## [작업 목표]
아래 자료의 모든 줄을 빈 줄 없이 번호 목록으로 변환하세요.

------------------------------------

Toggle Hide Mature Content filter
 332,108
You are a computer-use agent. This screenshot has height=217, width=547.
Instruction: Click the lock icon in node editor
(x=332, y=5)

------------------------------------

## [아래 해답]
1. Toggle Hide Mature Content filter
2.  332,108
3. You are a computer-use agent. This screenshot has height=217, width=547.
4. Instruction: Click the lock icon in node editor
5. (x=332, y=5)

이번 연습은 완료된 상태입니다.